Below are the exceptions for using non PA grown fruit .

Section 505.2.a (6) (i) "Secure a permit from the board to allow the holder of a limited winery license to use up to twenty-five per centum permitted fruit, not wine, in the current year's production. Each permit is valid only for the calendar year in which it is issued."

Section 505.2.a (6) (iii) "The purpose of this section is to increase the productivity of limited wineries while at the same time protecting the integrity and unique characteristics of wine produced from fruit primarily grown in this Commonwealth. Prevailing climatic conditions have a significant impact on the character of the fruit. Accordingly, "permitted fruit" shall mean fruit grown or juice derived from fruit grown within three hundred fifty (350) miles of the winery."

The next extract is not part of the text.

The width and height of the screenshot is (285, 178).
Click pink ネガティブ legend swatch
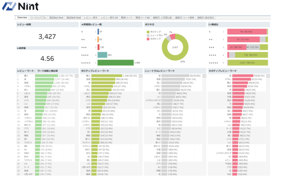(x=148, y=39)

OMG what a freaking nightmare


----------



## wxtrendsguy (Nov 28, 2017)

I


Redbird1 said:


> Did you edit the post? In my mobile app I was able to see the interpretation you posted, but all I see now is the "1".
> 
> I think you missed an important preceding sentence in your reading of (a)(2), but perhaps you figured that out.


 reposted my comment accidentally deleted it when copying and pasting...see the long legal garbage above...


----------



## Redbird1 (Nov 28, 2017)

wxtrendsguy said:


> Good God we have one convoluted system in this state! So according to Act 166 of 2016 which amended Act 39 of 2016 which corrects the unconstitutionality of Title 47 P.S. Liquor § 5-505.2 § 5-505.2. which had been nullified by the Supreme Court decision of Granholm v Heald and the federal court ruling in Cutner v. Newman, the following is the law of the land.
> 
> Section 505.2.a (1) "Produce...wines...subject to exceptions provided under this section, only from agricultural commodity grown in Pennsylvania"
> 
> ...


I agree that the wording is very difficult to follow, but it is written that way for a reason. People will do everything they can to skirt the law. Lawyers must write rules and regulations that attempt to account for as many variables as possible. 

My quick interpretation.

If it grows in PA, you can make cider, mead, wine and wine coolers out of it.
You can use up to 25% fruit from outside PA, but that fruit has to come from within 350 miles of your winery (to preserve the unique characteristics of local produce).
You can buy up to 50% of last year's production from other Pennsylvania limited wineries (who have the same restrictions regarding sourcing of fruit).
Plus, you can buy wine in bottles from another Pennsylvania limited winery if these wines undergo a second fermentation process.

So, it doesn't look like you can use grapes from anywhere further than 350 miles from the winery or buy finished wine from outside the state. This would allow for the North Central PA winery mentioned earlier to use Finger Lake NY grapes, but I'm not sure how the other example regarding the Napa wine would be allowed. Perhaps the winery was selling as something other than a PA limited winery.


----------



## jgmann67 (Nov 29, 2017)

Redbird1 said:


> I agree that the wording is very difficult to follow, but it is written that way for a reason. People will do everything they can to skirt the law. Lawyers must write rules and regulations that attempt to account for as many variables as possible.
> 
> My quick interpretation.
> 
> ...



Your read is spot on. 

The statute previously required all fruit to be obtained from within the Commonwealth. This limitation was deemed unenforceable as a result of the U.S. Supreme Court decision in Granholm v. Heald, 544 U.S. 460 (2005), and the Pennsylvania federal court decision in Cutner v. Newman, 398 F. Supp.2d 389 (E.D. Pa. 2005), both involving legislative distinctions between in-state and out-of-state wineries. 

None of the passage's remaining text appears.